Не верю ни поступкам, ни словам,
И часто исповедую жестокость.
Ваш ум — всего лишь утешенье вам.
Он столь же редок, как и нереален.
Я вашим не завидую правам
В любом углу планеты, кроме спален.
Я слишком часто к вам несправедлив,
Чтоб вы меня же этим попрекали.
И жажду затянувшейся петли,
Объятий и супружеских регалий.
Я ваших возражений не терплю,
И, может, этим достигаю цели,
Когда лукаво о любви молю, —
Рабом, сопровождая вас к постели.
Вы днем надменны, злы и холодны,
И я готов вас растерзать за это,
Но уязвимы и обречены
Оплавиться в объятиях поэта.
Сжигаемый азартною игрой,
Иду ва-банк, затраты презирая,
Но выигрыш обходит номер мой,
Попридержав счастливый шар у края.
Я жертвую фигуры на доске
На качество для нового сраженья
И балансирую на волоске,
Намеренно не прекратив движенья.
Я вам смеюсь в лицо в секунду ту,
Когда вы мните легкую победу.
Я презирать способен красоту,
Которой внутренней опоры нету.
Я щедр на проявления любви,
И скуп на рядовые комплименты,
Ваш каждый дерзкий взгляд готов ловить,
А голый секс не удостою центом.
Я не способен жертвы принимать,
И жертвую собой для ваших целей,
Голгофой мне является кровать,
Наградой — наслаждение в постели.
Я эстетичен при подборе мест:
Блаженство сочетается с уютом,
А в одиночестве сырой подъезд
Нередко может стать моим приютом.
Вы мне нужны, как пища для ума,
Как панацея от вселенской стужи.
Не там зима, где властвует зима!
Не там метель, где страсть в объятьях кружит!
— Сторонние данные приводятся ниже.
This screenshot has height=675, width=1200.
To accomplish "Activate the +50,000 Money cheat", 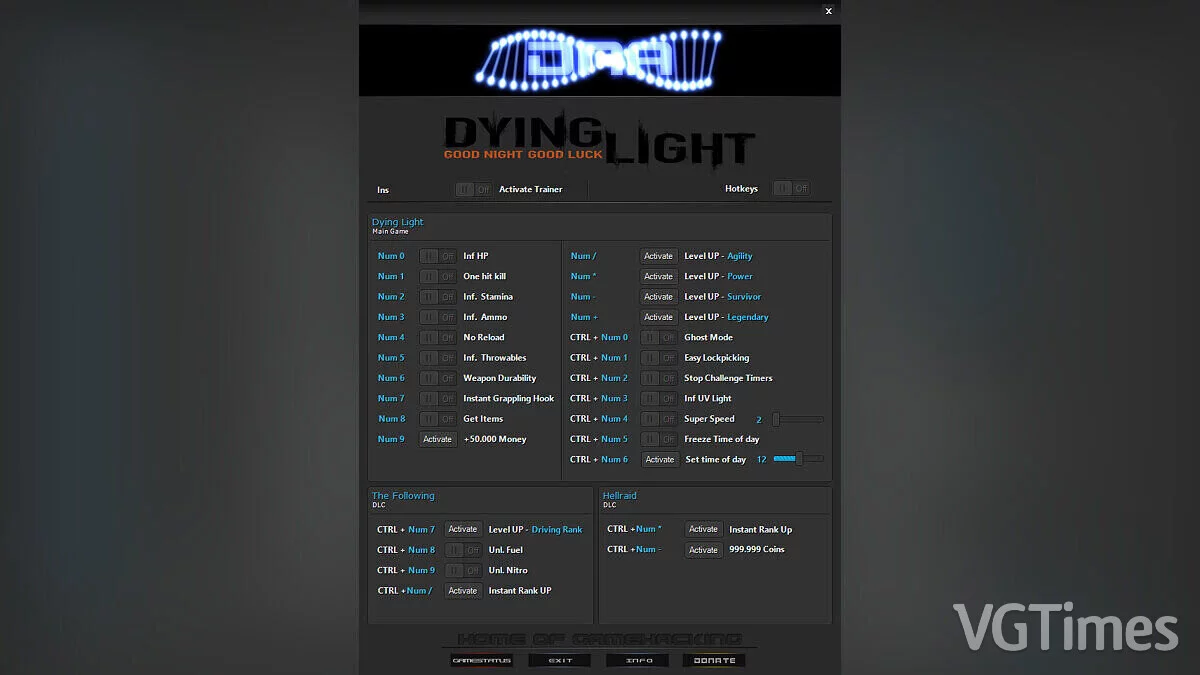I will coord(437,438).
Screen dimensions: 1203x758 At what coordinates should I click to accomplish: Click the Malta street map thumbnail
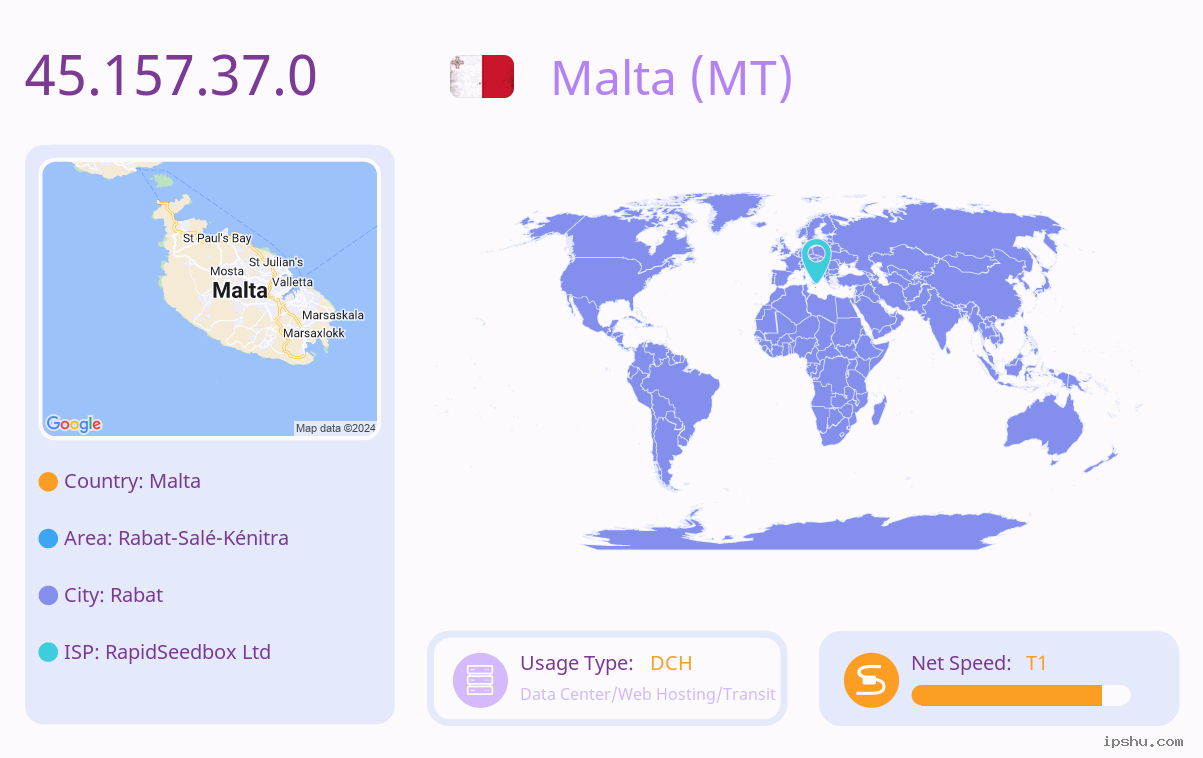[209, 299]
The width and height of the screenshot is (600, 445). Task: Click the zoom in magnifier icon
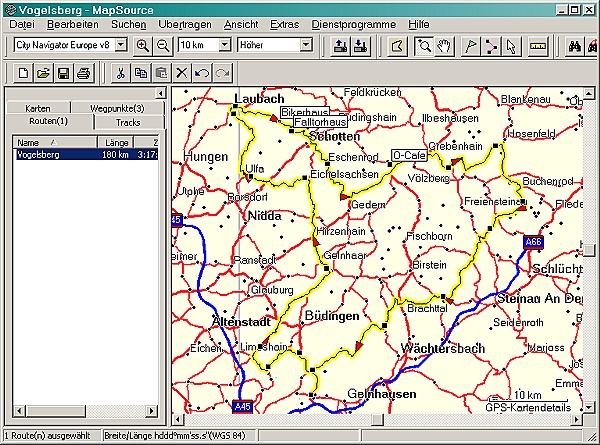pyautogui.click(x=142, y=45)
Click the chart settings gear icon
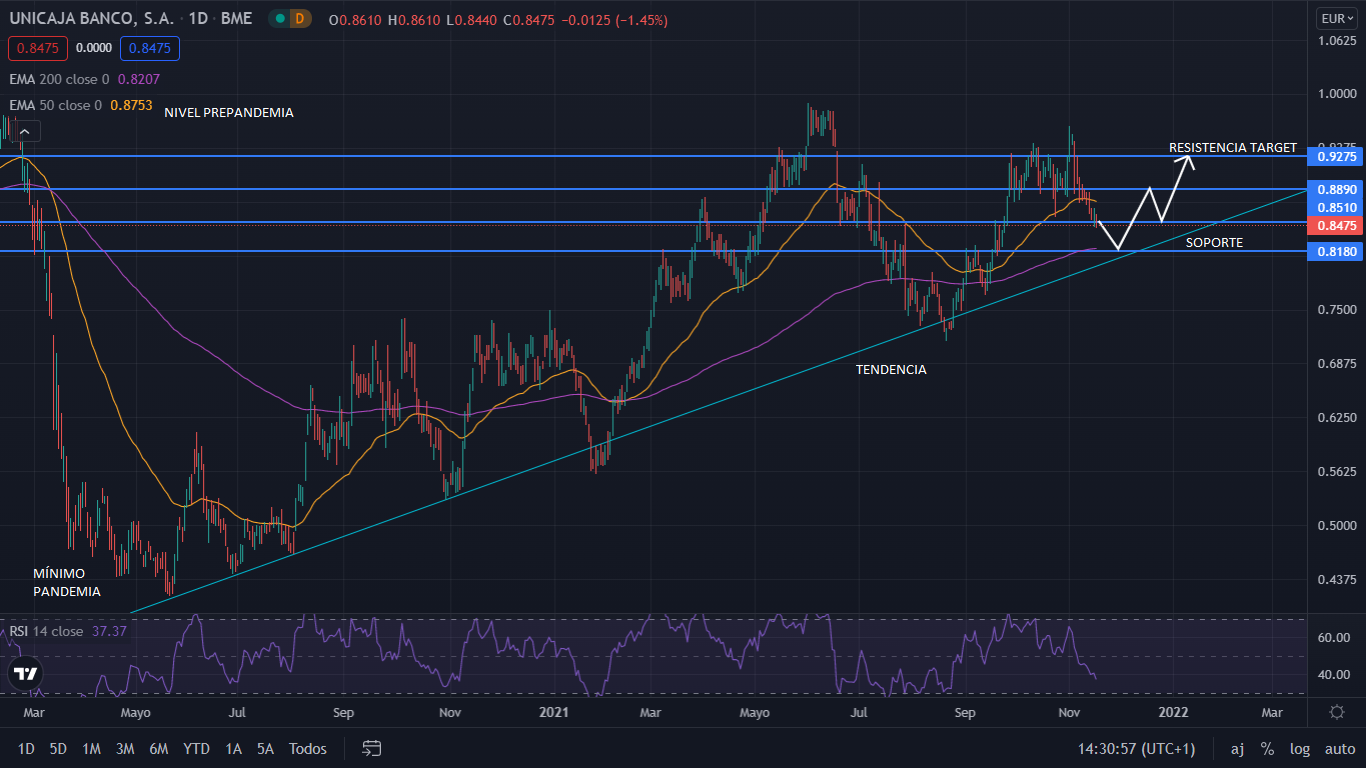 point(1337,712)
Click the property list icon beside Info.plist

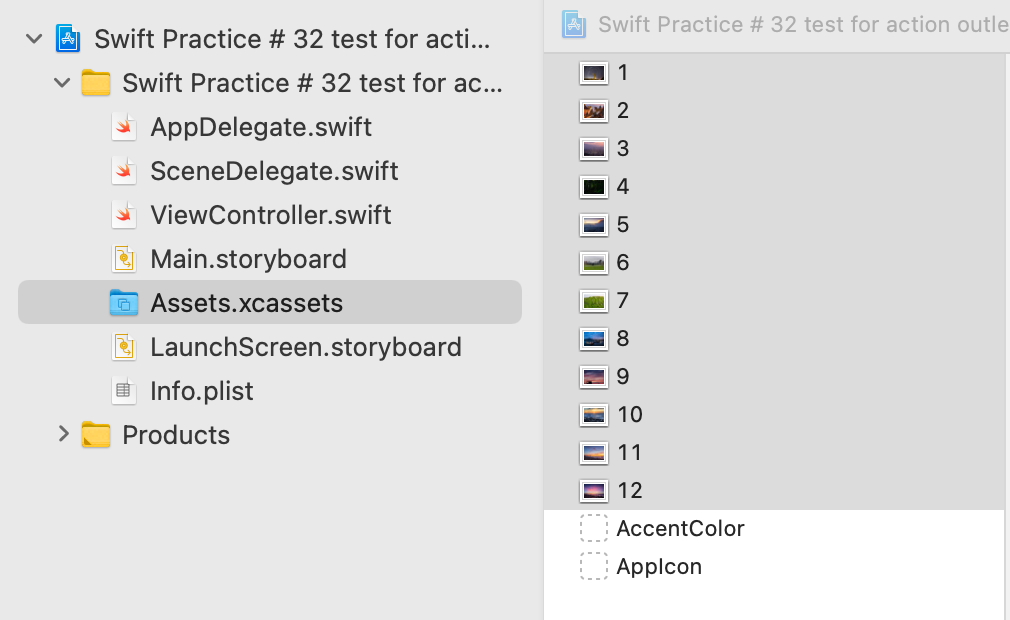click(x=124, y=391)
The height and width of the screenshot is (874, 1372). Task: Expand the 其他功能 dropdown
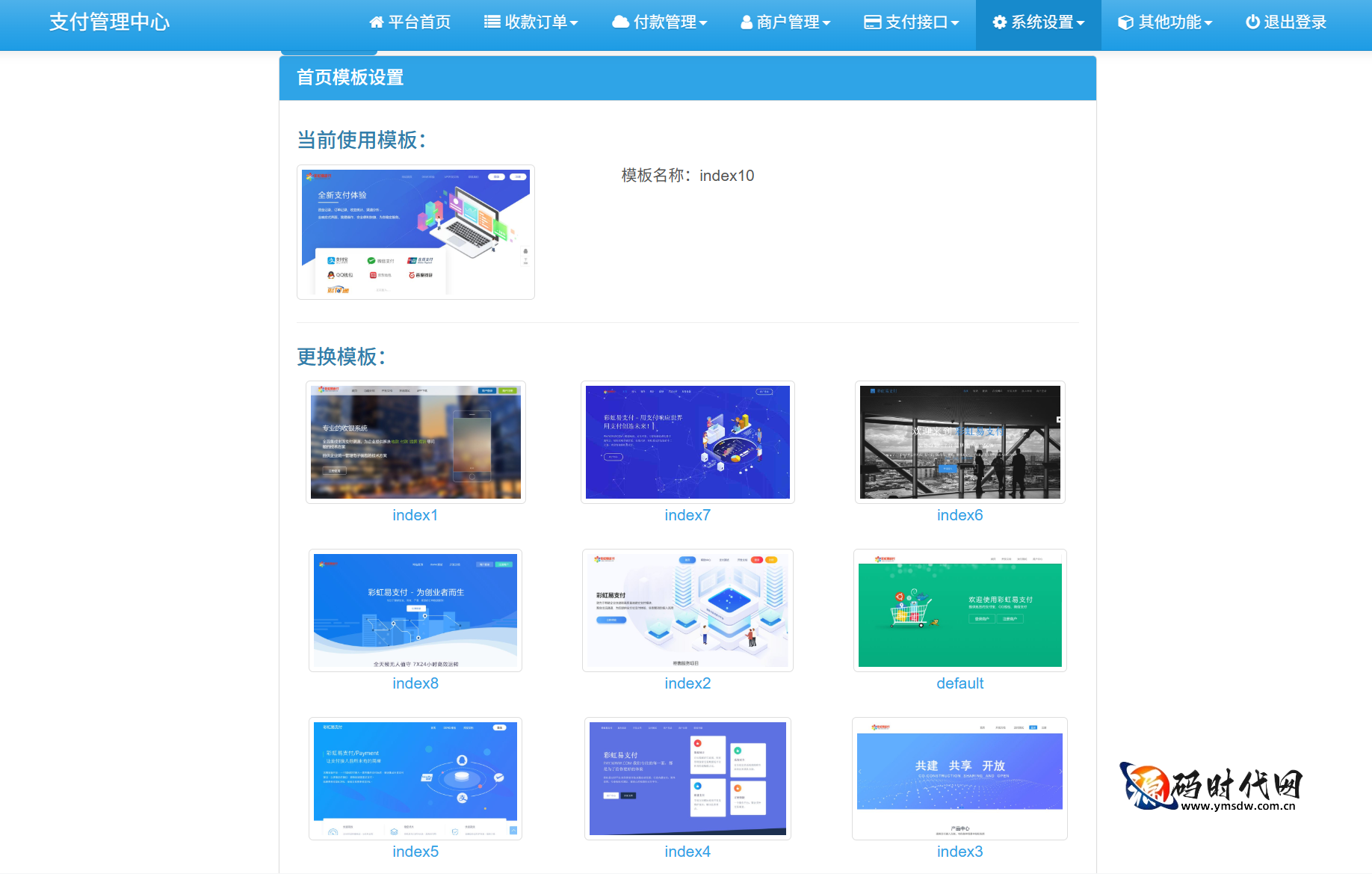pyautogui.click(x=1164, y=22)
Пусть будет эта страсть меня сильней.
Испепелит пусть, разорвет на части, —
Я снова устремлюсь на встречу с ней,
Всецело оставаясь в вашей власти.
Сказка о королевском языке
Жил да был на земле
Говорливый король,
Он судьбу на сто лет
Предсказать мог порой,
Он умён и красив,
Доносила молва,
Только слишком спесива
Его голова.
В самом малом беда:
Где бы он ни бывал,
Головою всегда
Разжигался скандал.
Хочет та обуздать
Его длинный язык,
То пытаясь глотать,
То обрезав о клык.
А язык, хоть и глуп,
Зато боек и дик,
И всегда из-под губ
Слышен был его крик.
Раз открыт головой
Был закон, а он глух,
А на утро, как свой,
Громко высказал вслух.
Стал он нравиться всем,
И однажды нашло,
Будто думать совсем
Языка ремесло.
А когда вновь возник
Их обыденный спор,
То безмозглый язык
Вынес свой приговор.
Вот что я, голова,
Тебе нынче скажу,
Я теперь, как глава,
На двух стульях сижу.
Больше жизни любя
Болтовню и резню,
В это утро тебя
Я, пожалуй, казню.
И когда опустился
Зловещий топор,
Навсегда прекратился
Бессмысленный спор.
Лишь мгновенье он выл,
До конца не поняв,
То, что без головы
Не протянет и дня.
Как печален финал,
Как печален урок,
Поздно он осознал,
Да исправить не смог,
Озаренный на миг
Правотой ключевой:
Королевский язык —
Не в ладах с головой.
«Я сил прошу, когда в пылу утех…»
Я сил прошу, когда в пылу утех,
И ими порожденных ласок женских,
Сползаю, увлекаемый во грех.
Я грех хочу назвать венцом блаженства.
Сквозь оргий облегающий туман,
Меня оберегая, совесть душит,
Чтоб алчущая плоть в нагой обман
Не вовлекла хмелеющую душу,
Купившись на потоки сладких фраз,
Так быстро увлекающих твой разум,
Не распалялась, в силу их приказов,
Желание завидев в блеске глаз,
Пронзающих, живых, жестоких, властных,
Рождающих стихию и прекрасных,
Повелевающих, шальных — лишь им
Обязан я влечением своим.
Но сторонюсь я девичьих очей,
Как, в прочем, сторонюсь и тел их нежных.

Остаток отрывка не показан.